The applications of Digital Twins in construction and asset management are many and offer significant benefits to the industry. Some of the main applications are:

  1. Project design and planning: Digital Twins allow the design of construction projects to be simulated and visualised prior to their physical execution. This helps to identify potential problems, optimise the design and evaluate project performance before investing resources in construction.
  1. Virtual construction: They facilitate virtual construction, which involves the simulation of construction activities in the digital environment. This allows optimising the construction sequence, assessing logistics, identifying potential conflicts and improving efficiency at the construction site.
  1. Real-time performance monitoring: They collect real-time data from sensors located on physical assets providing a detailed and up-to-date view of asset performance, allowing to monitor their operation, identify deviations, assess the impact of changes and take corrective actions in a timely manner.
  1. Predictive maintenance: These use analytics and machine learning algorithms to predict future performance and detect potential asset problems. This enables a predictive maintenance approach to be implemented, proactively scheduling maintenance tasks and avoiding unexpected outages or costly repairs.
  1. Long-term asset management: The Digital Twins provide a centralized platform for managing assets throughout their lifecycle, including collecting and updating data, documenting changes and improvements, tracking maintenance, scheduling renewals and making informed decisions based on accurate and up-to-date information.
  1. Resource optimisation and energy efficiency: They can help optimize the use of resources, such as energy and materials, by providing detailed information on the energy consumption and performance of assets. This allows identifying opportunities for improvement, implementing energy efficiency strategies and reducing operational costs.
  1. Scenario simulation and risk analysis: These allow different scenarios to be simulated and potential risks to be assessed before important decisions are made.
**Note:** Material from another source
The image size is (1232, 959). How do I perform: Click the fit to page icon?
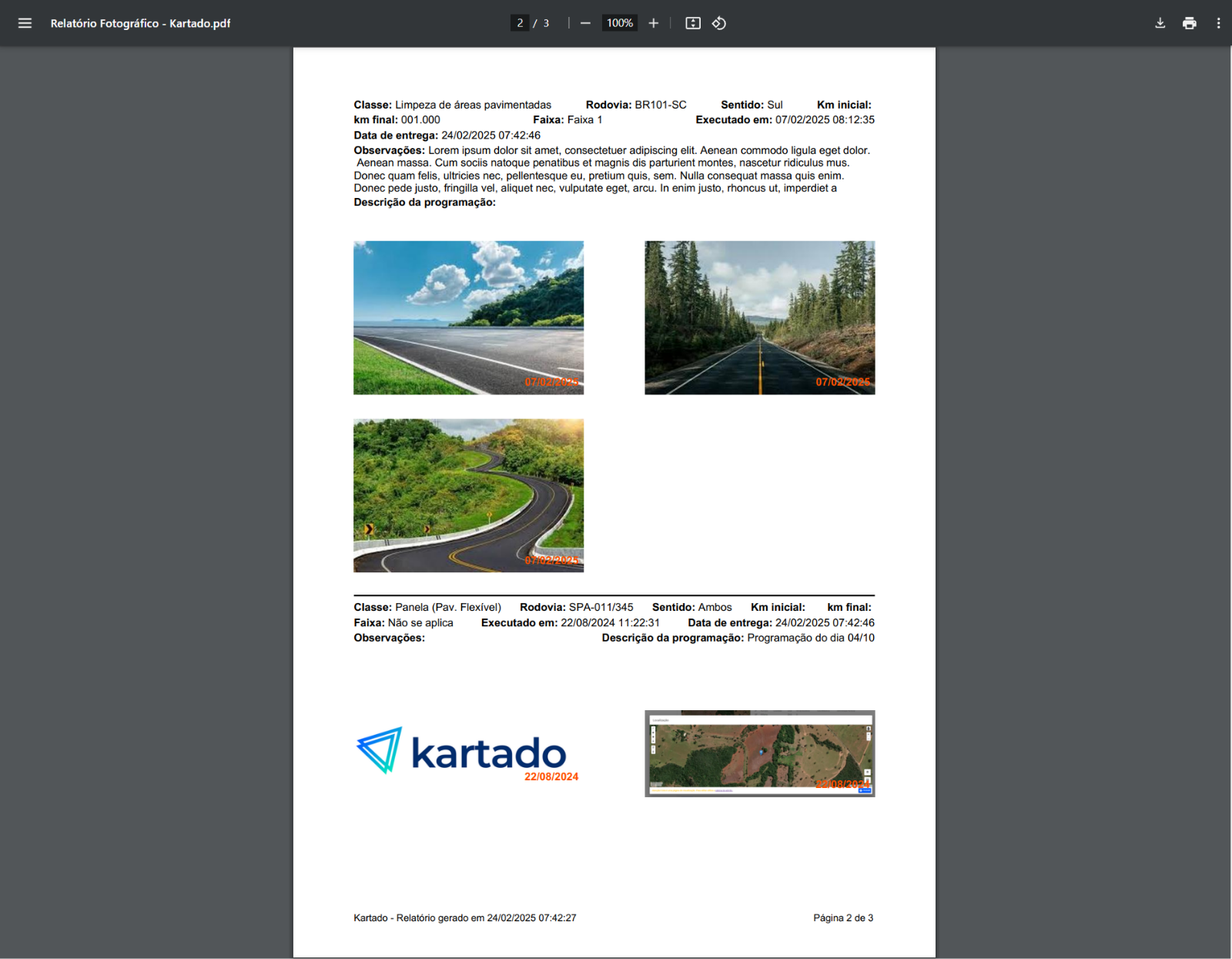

In this way, it helps to mitigate risks, improve workplace safety and optimize contingency planning.

BIM and Digital Twin

BIM and Digital Twin are two related but different concepts in the construction industry.

BIM provides a solid base of detailed and accurate information about the building elements in a project. On the other hand, Digital Twins take advantage of this information and enrich it with real-time data of the physical object. Digital Twins can be considered as an evolved extension of BIM, as they go beyond the static representation and provide dynamic and updated information of the physical object throughout its lifetime.

BIM is the starting point for creating a Digital Twin, which provides the initial information and structure of the model. As the construction evolves and is monitored, the data in the Digital Twin is updated and enriched with real-time information, providing a complete and up-to-date view of the physical object in the virtual world.

In conclusion, the future of this sector lies in the application of Digital Twins, if and when you want an optimized project that improves efficiency and productivity, i.e. if you want a better project.